Pag. 2, 1177, Earle Strongbow dyed.
P. 6, 1186, Hugh Lacy murthered.
P. 20, Richard de Burgo, brother's son to Hubert Earle of Kent.
P. 37, Richard de Burgo, Earle of Ulster and Lord of Connaght, was son of Earle
Walter, and grandehild of the above Richard, Hubert Earle of Kent's nephew;
and Edmond de Burgo 2d son of Richard Earle of Ulster, was progenitoure of Castle
conell and Brettas barons. Idm. John, first baron of Leitrim, was son of Rickard Saxanagh, Earle of Clann
rickard. His son Raymund last baron of Letrim. Idm. William Burk custos Hib. was brother's son to Walter Earle of Ulster, and
Cousin-german to Earle Richard; of which William descended Mayo Bourks. P. 40, 1318, 14 of October was Dundalk battle. P. 44, A° 1162, Claona (not Cleonard Synod). P. 45, Jo. Birmingham Earle of Louth, younger brother to Richard, baron of
Athenry, murthered, not by Maegoghegan, but by his owne English, as you may
read in Camden's Irish Annales.
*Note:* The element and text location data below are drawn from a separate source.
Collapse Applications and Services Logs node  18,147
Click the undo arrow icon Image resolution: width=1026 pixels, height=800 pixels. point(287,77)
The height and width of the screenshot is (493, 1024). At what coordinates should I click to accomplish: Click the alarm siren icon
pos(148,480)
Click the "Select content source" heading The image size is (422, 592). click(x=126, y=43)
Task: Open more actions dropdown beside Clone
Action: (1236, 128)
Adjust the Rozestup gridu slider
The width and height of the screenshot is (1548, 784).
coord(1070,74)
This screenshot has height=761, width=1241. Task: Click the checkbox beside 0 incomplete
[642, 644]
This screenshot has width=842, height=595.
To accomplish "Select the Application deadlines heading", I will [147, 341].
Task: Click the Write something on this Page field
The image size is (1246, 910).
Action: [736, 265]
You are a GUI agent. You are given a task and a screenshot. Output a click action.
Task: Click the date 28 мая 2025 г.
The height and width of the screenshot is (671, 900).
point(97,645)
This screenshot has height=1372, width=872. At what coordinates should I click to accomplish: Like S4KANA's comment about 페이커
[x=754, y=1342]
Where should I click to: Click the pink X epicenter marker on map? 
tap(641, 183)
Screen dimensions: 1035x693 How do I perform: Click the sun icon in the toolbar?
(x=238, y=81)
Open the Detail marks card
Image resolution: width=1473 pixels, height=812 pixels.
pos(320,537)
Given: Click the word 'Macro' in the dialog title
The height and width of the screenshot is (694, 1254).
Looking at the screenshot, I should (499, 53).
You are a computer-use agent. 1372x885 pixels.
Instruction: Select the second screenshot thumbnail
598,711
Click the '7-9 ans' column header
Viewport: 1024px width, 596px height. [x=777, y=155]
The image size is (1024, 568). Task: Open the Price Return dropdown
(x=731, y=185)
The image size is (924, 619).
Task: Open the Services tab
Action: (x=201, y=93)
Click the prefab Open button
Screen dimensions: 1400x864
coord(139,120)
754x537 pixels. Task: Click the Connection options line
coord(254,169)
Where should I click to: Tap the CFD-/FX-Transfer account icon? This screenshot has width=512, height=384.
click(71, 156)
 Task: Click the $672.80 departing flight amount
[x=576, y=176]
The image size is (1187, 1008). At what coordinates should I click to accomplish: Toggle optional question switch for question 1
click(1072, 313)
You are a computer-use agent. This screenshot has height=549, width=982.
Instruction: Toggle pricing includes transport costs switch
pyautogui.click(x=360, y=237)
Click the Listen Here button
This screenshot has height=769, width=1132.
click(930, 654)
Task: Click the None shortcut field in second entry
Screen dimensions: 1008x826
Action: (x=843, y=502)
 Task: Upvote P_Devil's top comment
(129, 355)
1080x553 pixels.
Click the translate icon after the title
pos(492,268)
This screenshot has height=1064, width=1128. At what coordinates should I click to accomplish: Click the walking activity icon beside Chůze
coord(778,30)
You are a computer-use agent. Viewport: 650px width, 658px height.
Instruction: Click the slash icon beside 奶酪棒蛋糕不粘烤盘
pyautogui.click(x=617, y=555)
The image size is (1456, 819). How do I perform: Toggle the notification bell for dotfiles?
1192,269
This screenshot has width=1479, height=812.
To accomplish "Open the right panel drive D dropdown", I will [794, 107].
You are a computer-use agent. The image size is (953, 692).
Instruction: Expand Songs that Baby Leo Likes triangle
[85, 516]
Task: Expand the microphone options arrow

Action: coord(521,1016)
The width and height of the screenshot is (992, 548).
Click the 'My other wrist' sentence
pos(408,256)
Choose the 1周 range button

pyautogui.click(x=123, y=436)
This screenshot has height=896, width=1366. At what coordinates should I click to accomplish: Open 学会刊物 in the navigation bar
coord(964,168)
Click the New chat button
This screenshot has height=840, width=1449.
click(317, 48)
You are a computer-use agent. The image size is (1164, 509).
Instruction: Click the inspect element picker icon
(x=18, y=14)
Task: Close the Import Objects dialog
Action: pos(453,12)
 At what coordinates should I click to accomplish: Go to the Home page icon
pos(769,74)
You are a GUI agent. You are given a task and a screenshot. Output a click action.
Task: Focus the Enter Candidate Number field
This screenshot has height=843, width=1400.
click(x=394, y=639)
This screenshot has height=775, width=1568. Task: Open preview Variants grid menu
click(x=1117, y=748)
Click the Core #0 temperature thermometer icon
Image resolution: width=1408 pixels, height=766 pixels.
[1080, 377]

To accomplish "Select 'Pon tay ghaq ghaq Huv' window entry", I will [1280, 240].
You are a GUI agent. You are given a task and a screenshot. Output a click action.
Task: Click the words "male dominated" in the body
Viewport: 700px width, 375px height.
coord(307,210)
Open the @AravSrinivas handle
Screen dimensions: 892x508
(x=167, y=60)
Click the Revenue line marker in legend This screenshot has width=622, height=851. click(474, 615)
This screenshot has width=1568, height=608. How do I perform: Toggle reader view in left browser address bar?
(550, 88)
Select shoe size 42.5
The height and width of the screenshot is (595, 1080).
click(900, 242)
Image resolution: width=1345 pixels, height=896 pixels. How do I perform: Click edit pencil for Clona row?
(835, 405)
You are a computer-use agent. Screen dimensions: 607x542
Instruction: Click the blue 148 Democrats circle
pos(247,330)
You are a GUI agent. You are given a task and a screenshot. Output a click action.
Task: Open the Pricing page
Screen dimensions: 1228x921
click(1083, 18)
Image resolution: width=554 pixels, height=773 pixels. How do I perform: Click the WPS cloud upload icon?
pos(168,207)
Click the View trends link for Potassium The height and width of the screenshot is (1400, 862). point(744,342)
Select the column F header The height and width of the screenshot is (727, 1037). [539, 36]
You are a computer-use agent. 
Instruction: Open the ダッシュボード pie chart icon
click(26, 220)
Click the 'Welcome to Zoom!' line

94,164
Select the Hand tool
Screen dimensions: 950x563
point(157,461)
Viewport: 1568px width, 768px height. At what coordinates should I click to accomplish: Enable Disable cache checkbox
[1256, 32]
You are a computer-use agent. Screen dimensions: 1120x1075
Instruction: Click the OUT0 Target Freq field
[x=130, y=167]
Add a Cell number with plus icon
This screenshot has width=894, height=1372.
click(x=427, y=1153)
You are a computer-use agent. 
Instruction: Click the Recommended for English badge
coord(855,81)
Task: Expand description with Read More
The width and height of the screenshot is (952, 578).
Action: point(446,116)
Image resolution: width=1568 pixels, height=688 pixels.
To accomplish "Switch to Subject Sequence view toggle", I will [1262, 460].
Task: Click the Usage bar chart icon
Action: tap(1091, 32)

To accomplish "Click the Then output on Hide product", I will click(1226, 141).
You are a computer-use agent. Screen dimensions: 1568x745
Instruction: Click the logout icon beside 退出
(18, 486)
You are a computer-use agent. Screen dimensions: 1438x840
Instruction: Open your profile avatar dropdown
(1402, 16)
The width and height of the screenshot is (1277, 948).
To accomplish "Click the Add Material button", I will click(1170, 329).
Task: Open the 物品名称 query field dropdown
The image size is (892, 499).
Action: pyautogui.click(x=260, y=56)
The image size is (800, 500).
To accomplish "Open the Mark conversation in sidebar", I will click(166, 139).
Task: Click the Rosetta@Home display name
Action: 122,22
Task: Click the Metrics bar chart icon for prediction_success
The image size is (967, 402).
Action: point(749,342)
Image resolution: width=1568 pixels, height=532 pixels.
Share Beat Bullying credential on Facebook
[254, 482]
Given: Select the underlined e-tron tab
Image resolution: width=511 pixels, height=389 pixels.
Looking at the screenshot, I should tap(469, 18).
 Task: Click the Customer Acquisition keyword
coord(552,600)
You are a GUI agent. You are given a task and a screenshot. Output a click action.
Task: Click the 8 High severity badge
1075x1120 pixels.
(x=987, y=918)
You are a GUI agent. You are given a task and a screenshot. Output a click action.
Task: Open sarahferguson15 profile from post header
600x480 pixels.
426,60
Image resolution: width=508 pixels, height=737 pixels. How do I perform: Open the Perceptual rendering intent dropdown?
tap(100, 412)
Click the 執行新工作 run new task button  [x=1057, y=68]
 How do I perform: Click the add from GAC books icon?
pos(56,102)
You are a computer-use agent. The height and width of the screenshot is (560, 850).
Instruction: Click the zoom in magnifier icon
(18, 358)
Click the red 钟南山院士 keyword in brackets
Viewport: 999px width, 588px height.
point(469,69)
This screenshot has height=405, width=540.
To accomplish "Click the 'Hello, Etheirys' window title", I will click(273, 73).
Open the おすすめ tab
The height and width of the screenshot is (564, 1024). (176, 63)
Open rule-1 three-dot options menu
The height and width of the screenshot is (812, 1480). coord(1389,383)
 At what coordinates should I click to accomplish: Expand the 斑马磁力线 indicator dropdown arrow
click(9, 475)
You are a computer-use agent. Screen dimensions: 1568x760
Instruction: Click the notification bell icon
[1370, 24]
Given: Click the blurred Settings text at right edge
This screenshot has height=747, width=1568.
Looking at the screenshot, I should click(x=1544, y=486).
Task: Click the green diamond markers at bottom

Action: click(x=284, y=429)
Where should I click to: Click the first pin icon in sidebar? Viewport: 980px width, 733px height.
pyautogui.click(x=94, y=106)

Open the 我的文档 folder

P. 48, Sr William Morris. Ufford's death, April the 10th ut p. 49. P. 55, Lional, Duke of Clarence dyed at Albe in Piemont . P. 63, Roger, Earle of March, declared heire to the crowne by K. Richard 2. in right
of his mother, Philip, daughter of Lionell Duke of Clarence, was slaine, not by
O'Brien, but by O'Birn of Wicklow county. His mother, Philip's mother,
was Elizabeth, daughter of William Earle of Ulster, son of the Lord John, son of
Richard Earle of Ulster, de quo supra.
P. 96, 1513, Kildare dying could not keepe Parliament, 7° Hen. 8, A° 1515.